* Work task
From the data below, set down exactly the lines between the one holding "Viewport: 493px width, 419px height." and the one holding "Task: Click the blue help question mark icon", inclusive, and no others.

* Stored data
---

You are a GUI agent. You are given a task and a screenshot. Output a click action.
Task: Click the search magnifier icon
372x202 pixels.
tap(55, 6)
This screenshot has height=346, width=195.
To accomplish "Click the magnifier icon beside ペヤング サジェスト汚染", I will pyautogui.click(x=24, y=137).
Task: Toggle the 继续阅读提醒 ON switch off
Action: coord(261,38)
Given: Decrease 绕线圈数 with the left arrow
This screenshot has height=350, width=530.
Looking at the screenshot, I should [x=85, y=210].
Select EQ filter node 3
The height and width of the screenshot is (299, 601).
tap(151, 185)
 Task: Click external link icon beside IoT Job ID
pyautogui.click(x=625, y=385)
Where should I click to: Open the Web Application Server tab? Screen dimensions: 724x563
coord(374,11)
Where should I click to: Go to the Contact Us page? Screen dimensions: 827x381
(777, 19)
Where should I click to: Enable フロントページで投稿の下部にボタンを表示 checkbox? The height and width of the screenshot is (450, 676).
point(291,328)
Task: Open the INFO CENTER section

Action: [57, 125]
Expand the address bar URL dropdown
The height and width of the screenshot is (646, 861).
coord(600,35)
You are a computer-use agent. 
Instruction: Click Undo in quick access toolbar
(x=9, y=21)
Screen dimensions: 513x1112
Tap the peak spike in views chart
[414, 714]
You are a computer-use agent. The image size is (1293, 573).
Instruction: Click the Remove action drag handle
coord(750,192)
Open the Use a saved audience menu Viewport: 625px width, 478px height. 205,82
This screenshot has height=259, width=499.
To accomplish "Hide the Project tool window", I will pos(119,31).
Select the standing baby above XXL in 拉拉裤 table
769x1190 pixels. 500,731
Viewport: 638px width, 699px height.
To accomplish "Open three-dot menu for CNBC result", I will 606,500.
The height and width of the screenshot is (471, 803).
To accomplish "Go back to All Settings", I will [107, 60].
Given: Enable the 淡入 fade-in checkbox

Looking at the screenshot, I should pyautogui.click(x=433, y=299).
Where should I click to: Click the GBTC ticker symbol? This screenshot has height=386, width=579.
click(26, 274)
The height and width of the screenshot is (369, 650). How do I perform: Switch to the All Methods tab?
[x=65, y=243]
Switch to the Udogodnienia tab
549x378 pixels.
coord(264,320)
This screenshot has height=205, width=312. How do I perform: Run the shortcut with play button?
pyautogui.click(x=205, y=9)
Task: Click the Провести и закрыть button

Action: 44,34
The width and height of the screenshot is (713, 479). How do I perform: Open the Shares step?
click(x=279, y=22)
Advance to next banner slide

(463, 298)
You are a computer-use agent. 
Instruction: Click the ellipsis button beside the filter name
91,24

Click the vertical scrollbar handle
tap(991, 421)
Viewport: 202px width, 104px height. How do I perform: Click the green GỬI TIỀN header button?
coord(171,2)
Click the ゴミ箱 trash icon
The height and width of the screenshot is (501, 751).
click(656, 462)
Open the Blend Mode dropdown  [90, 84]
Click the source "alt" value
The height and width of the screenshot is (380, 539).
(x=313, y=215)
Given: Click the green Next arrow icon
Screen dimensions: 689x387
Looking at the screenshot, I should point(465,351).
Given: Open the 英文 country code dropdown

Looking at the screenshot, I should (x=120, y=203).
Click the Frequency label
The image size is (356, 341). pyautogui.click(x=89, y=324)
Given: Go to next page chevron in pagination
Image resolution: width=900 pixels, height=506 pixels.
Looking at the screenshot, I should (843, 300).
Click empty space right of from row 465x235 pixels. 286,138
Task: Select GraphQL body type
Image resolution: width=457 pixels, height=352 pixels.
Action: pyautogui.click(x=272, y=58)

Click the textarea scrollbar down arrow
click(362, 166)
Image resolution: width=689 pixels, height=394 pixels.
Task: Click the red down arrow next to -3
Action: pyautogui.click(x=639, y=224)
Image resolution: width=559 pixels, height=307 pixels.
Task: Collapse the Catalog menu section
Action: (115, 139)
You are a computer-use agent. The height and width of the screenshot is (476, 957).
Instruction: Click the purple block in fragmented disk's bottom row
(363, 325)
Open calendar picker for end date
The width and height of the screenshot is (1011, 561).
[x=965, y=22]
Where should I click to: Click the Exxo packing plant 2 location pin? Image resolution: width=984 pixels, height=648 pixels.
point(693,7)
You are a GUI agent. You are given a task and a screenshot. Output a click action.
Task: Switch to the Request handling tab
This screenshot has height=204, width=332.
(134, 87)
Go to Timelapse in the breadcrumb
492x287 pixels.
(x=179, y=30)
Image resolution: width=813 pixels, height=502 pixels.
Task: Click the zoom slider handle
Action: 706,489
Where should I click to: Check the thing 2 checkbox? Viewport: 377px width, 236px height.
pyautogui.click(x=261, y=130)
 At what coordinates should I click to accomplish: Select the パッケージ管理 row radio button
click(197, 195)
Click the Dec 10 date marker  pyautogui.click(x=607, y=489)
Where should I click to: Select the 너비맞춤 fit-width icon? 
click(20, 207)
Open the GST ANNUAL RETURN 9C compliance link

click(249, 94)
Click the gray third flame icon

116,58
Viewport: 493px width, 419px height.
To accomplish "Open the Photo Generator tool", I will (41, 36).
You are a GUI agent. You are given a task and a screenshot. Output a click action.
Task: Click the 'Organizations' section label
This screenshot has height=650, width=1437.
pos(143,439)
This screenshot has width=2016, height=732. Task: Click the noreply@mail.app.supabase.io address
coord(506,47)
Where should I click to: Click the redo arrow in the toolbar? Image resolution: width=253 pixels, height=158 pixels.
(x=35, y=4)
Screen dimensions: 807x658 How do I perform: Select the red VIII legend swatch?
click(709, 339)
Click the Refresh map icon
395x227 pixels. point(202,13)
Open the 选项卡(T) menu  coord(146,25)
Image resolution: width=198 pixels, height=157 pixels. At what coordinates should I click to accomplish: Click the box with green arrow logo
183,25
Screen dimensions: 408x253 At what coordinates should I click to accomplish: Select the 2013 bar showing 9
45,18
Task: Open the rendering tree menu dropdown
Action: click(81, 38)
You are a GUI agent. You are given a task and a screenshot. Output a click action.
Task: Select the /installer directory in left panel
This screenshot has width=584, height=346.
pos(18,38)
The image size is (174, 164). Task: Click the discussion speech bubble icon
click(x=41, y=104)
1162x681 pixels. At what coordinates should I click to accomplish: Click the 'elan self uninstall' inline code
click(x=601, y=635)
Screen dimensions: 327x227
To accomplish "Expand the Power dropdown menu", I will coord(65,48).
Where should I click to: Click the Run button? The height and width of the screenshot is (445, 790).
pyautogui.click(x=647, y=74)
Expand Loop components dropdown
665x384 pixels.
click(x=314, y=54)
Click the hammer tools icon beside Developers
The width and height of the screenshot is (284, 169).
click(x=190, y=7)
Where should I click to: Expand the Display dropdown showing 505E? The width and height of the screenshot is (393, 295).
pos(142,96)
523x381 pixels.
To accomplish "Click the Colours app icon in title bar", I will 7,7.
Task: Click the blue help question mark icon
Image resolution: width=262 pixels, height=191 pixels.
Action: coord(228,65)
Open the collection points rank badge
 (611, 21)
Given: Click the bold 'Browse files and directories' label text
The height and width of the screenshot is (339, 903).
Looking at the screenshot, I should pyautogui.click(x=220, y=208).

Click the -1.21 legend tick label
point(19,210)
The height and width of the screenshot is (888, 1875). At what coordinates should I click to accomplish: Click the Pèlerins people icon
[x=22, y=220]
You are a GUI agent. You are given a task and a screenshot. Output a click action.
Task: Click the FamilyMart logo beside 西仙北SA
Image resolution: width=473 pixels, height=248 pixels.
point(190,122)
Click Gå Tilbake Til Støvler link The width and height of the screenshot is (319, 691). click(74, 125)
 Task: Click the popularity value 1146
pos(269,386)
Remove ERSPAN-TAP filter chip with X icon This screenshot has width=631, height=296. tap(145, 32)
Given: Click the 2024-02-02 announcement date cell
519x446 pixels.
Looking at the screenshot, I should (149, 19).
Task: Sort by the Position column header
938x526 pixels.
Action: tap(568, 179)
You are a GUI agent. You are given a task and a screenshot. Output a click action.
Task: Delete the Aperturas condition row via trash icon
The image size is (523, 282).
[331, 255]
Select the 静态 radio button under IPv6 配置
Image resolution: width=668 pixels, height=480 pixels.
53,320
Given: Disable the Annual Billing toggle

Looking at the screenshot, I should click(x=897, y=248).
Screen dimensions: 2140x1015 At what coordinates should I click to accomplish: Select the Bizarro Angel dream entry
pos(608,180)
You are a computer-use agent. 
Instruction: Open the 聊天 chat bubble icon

---

* Solution
Viewport: 493px width, 419px height.
To accomplish "Open the Photo Generator tool", I will (41, 36).
You are a GUI agent. You are given a task and a screenshot. Output a click action.
Task: Click the 'Organizations' section label
This screenshot has height=650, width=1437.
pos(143,439)
This screenshot has width=2016, height=732. Task: Click the noreply@mail.app.supabase.io address
coord(506,47)
Where should I click to: Click the redo arrow in the toolbar? Image resolution: width=253 pixels, height=158 pixels.
(x=35, y=4)
Screen dimensions: 807x658 How do I perform: Select the red VIII legend swatch?
click(709, 339)
Click the Refresh map icon
395x227 pixels. point(202,13)
Open the 选项卡(T) menu  coord(146,25)
Image resolution: width=198 pixels, height=157 pixels. At what coordinates should I click to accomplish: Click the box with green arrow logo
183,25
Screen dimensions: 408x253 At what coordinates should I click to accomplish: Select the 2013 bar showing 9
45,18
Task: Open the rendering tree menu dropdown
Action: click(81, 38)
You are a GUI agent. You are given a task and a screenshot. Output a click action.
Task: Select the /installer directory in left panel
This screenshot has width=584, height=346.
pos(18,38)
The image size is (174, 164). Task: Click the discussion speech bubble icon
click(x=41, y=104)
1162x681 pixels. At what coordinates should I click to accomplish: Click the 'elan self uninstall' inline code
click(x=601, y=635)
Screen dimensions: 327x227
To accomplish "Expand the Power dropdown menu", I will coord(65,48).
Where should I click to: Click the Run button? The height and width of the screenshot is (445, 790).
pyautogui.click(x=647, y=74)
Expand Loop components dropdown
665x384 pixels.
click(x=314, y=54)
Click the hammer tools icon beside Developers
The width and height of the screenshot is (284, 169).
click(x=190, y=7)
Where should I click to: Expand the Display dropdown showing 505E? The width and height of the screenshot is (393, 295).
pos(142,96)
523x381 pixels.
To accomplish "Click the Colours app icon in title bar", I will 7,7.
Task: Click the blue help question mark icon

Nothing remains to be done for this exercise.